This section is from "The American Cyclopaedia", by George Ripley And Charles A. Dana. Also available from Amazon: The New American Cyclopędia. 16 volumes complete..
He had proved himself the greatest commander of his age, although he owed many a defeat to his own rashness, and many a victory to such generals as Ferdinand of Brunswick, Schwerin, Seydlitz, Ziethen, and Prince Henry. But his capital had been more than once plundered; the population had suffered frightfully. He found the number of his subjects diminished by one tenth; a sixth of the male able-bodied adults had died on the field of battle. Cossacks and Croats had slaughtered young and old, women and children. Fields were unsown; villages and hamlets were deserts. But, say historians, Frederick did not owe a dollar. His first object was the thorough restoration and reorganization of the army. During every moment of the 23 remaining years of his life, he was armed at all points. His energies meanwhile were employed with equal devotion in the restoration of his country. The corn which had been provided for the next campaign was bestowed upon the destitute. In Silesia taxes were remitted for six months; in Pomerania and New Brandenburg for two years. Immense sums of money were expended in agricultural and industrial improvements; in all, during the remainder of his reign, 24,000,000 thalers. To meet these and other similar ends, the most rigid economy was practised.
The royal household was so frugal that the king saved annually from the sum appropriated to his court nearly 1,000,000 thalers. His envoys in England and France had salaries less than $5,000 a year. The king himself had but one fine dress during the remainder of his life. Shabby old garments and snuffy yellow waistcoats were his daily wear; and when it was found at his death that he did not possess a single decent shirt, he was buried in one belonging to his valet de chambre. The only exception to his economy was caused by his love of building. He was himself singularly industrious. He spent 20 hours out of the 24 in some active bodily or mental employment. He rose at four, and retired at midnight.
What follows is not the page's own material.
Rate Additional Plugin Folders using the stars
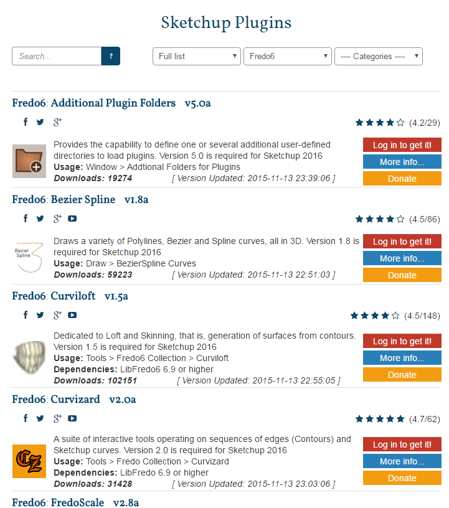The image size is (449, 508). point(380,123)
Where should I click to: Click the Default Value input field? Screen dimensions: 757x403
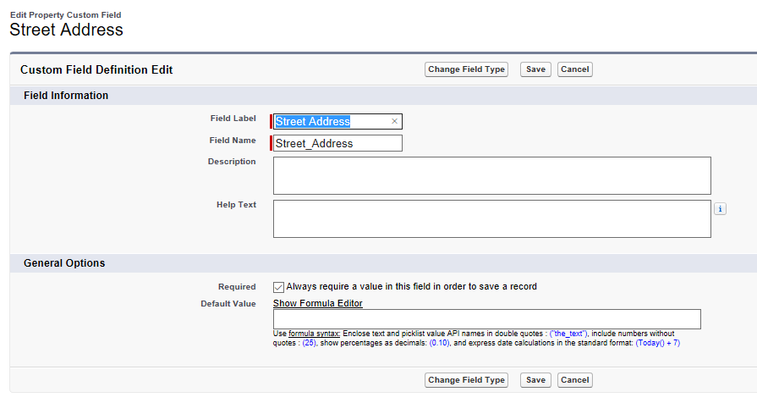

Dinner was the scene of intellectual activity, a school of wit and discussion. Religious persecution was unknown in his dominions; perfect order reigned throughout; property was secure; speech and the press were free. Lampoons and libels on himself he wholly disregarded. My people and I," he said, " understand each other. They are to say what they like, and I am to do what I like." Cheap and speedy justice was administered. In commercial policy and international law he was in advance of his time.
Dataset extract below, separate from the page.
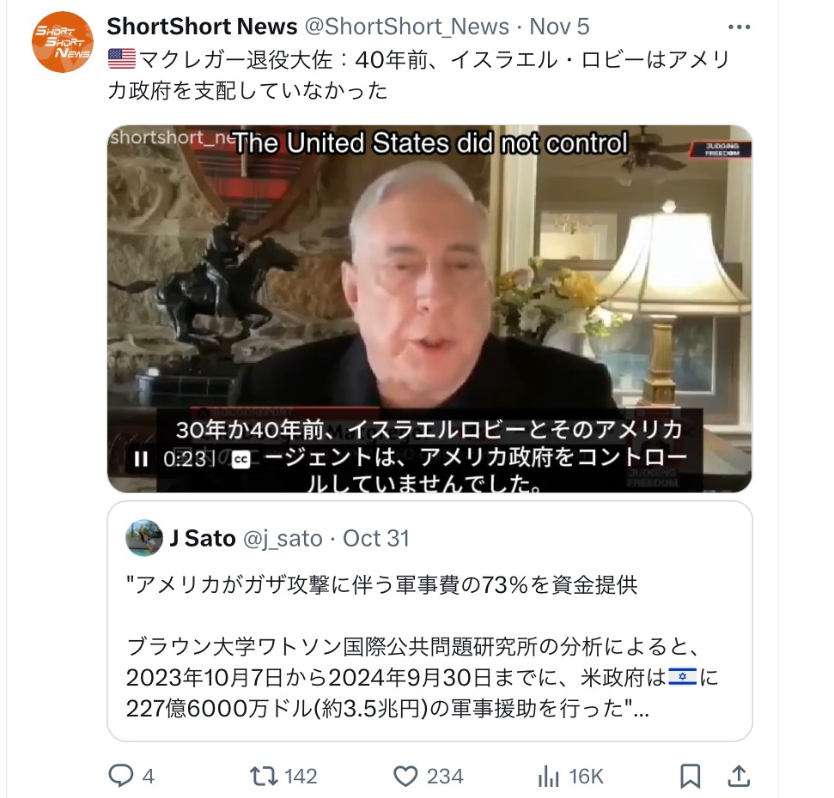View post analytics bar chart icon
Screen dimensions: 834x798
point(548,777)
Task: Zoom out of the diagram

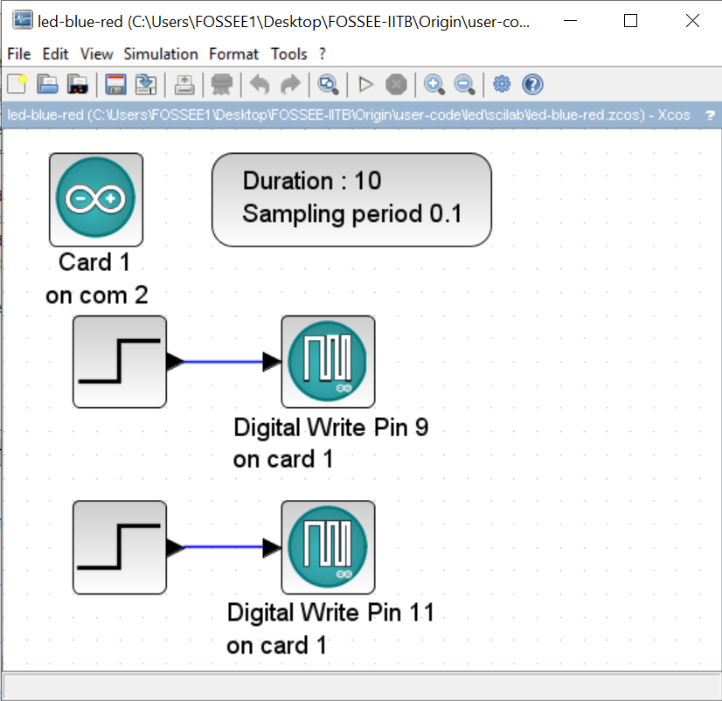Action: [x=465, y=85]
Devoted as he was to letters, he never allowed the passion for literature to divert him from duty. He had no knowledge of the force of the German language, and spoke of it with contempt; yet he never wrote French correctly. Though respectable as a historian, and voluminous as a versifier, he never learned to spell the language which he idolized. In the year 1772 was concerted the dismemberment of Poland. It originated between Frederick and Catharine of Russia; a most unwilling consent was wrung from Maria Theresa. Frederick took possession of his share without delay. Later important public acts of his life were his successful opposition in 1778 to the claim of the emperor Joseph II. to the Bavarian succession; the establishment in 1785 of the so-called confederation of princes (Fursten-bund); and a treaty with the United States of America, embodying the most elevated principles of international rights. Without much community of political sentiment, he was friendly to the American patriots, and gave evidence of his dislike of British policy in employing Hessian troops beyond the Atlantic, by levying the same toll per head upon the recruits which passed through his dominions as was charged upon bought and sold cattle." Washington commanded his admiration, and Mount Vernon received among its treasures a Prussian sword of honor, forwarded from Potsdam with the words:From the oldest general in the world to the greatest." Frederick died after a severe attack of dropsy, at the age of 74; he left no children by his wife, with whom he never cohabited, and was therefore succeeded by a nephew, Frederick William II., to whom he left a surplus of $50,000,000, an army of 220,000 men, a. territory increased by nearly 30,000 sq. m., and an industrious, intelligent, and happy population of 0,000,000. His collected works have been published by order of the king of Prussia, under the auspices of the royal academy of sciences (30 vols., Berlin, 1846-'57). Extensive works on Frederick have been written by Kolb and Preuss. See also Carlyle's History of Friedrich the Second" (6 vols., London and New York, 1858-'64); Friedrich der Grosse und Katharina II., by Kurd von Schlozer (Berlin, 1859); Geschichte Friedrich's des Grossen, by F. Kugler (7th ed., Leipsic, 1870); and Friedrich der Grosse, by Droysen (1st vol., 1873).